Text block:
+++

Nigeria: Uncertainty Hangs Over Shiite Leader's Medical Trip to India

Ibrahim El-Zakzaky (file photo).

A precarious calm prevails in Nigeria as members of the banned Shi'ite Islamic Movement await the execution of a court order granting Sheikh Ibraheem El-Zakzaky permission to undergo medical treatment in India.

Justice Dairus Khobo of the Kaduna State High Court had on Monday granted an application by the couple for permission to seek "urgent medical treatment at Medanta Hospital, New Delhi, India and to return to Nigeria (for continuation of trial) as soon as they are discharged from the hospital."

"We have received the High Court order and are liaising with the relevant stakeholders to ensure compliance", said Peter Afunanya, spokesperson for Nigeria's Department of State Security, (DSS), which is holding the Shi'ite Movement's spiritual leader since his arrest in 2015.

"Everyone on board is working on what should be done from their own side so that we can achieve the set objectives", Afunanya stated in an interview to RFI.

Premium Times, Punch, The Nation and the Nigerian Tribune all report that the DSS isn't taking any chances amid wild speculation about Iran's interest Cheikh El-Zakzaky's health condition and legal status as well as the ban slapped on Nigeria's main Shi'ite movement.

Iranian interest?

This Day quotes another source at Nigerian intelligence agency as saying that they didn't want to run the risk of Iranian agents snatching El Zakzaky and his wife. "We are working out water tight security arrangement with the Indian government", the agent noted.

"What the NSS is trying to explain to the public is that it will cooperate in all ways possible to ensure that the Sheikh can leave", explains Ibrahim Musa, president of the IMN's media forum.

+++

Collected data entries:

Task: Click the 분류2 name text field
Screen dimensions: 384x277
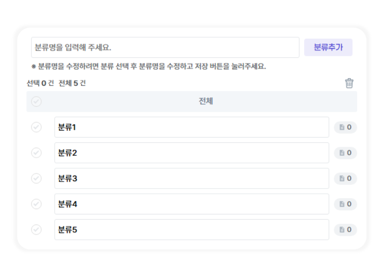Action: [x=192, y=153]
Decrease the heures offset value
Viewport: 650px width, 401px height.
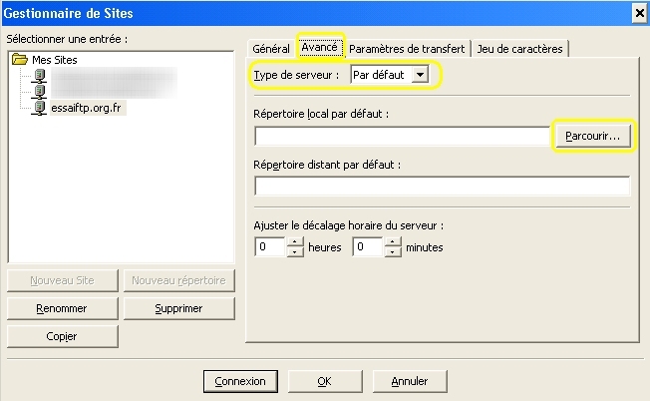[x=295, y=251]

+++

Set of tasks:
a) Restate the paragraph of the news article that begins "Justice Dairus Khobo" in shorter form, keeping its main facts.
b) According to the news article, since what year has Nigeria's Department of State Security been holding the Shi'ite Movement's spiritual leader?
c) Extract a passage from the news article, beginning at the words "Justice Dairus Khobo" and stopping after "interview to RFI.".
The listing has no connection to the news article.

Written responses:
a) On Monday, Justice Dairus Khobo of the Kaduna State High Court granted the couple's application to seek urgent medical treatment at Medanta Hospital in New Delhi, India, and to return to Nigeria to continue the trial once discharged.

b) Since his arrest in 2015.

c)
Justice Dairus Khobo of the Kaduna State High Court had on Monday granted an application by the couple for permission to seek "urgent medical treatment at Medanta Hospital, New Delhi, India and to return to Nigeria (for continuation of trial) as soon as they are discharged from the hospital."

"We have received the High Court order and are liaising with the relevant stakeholders to ensure compliance", said Peter Afunanya, spokesperson for Nigeria's Department of State Security, (DSS), which is holding the Shi'ite Movement's spiritual leader since his arrest in 2015.

"Everyone on board is working on what should be done from their own side so that we can achieve the set objectives", Afunanya stated in an interview to RFI.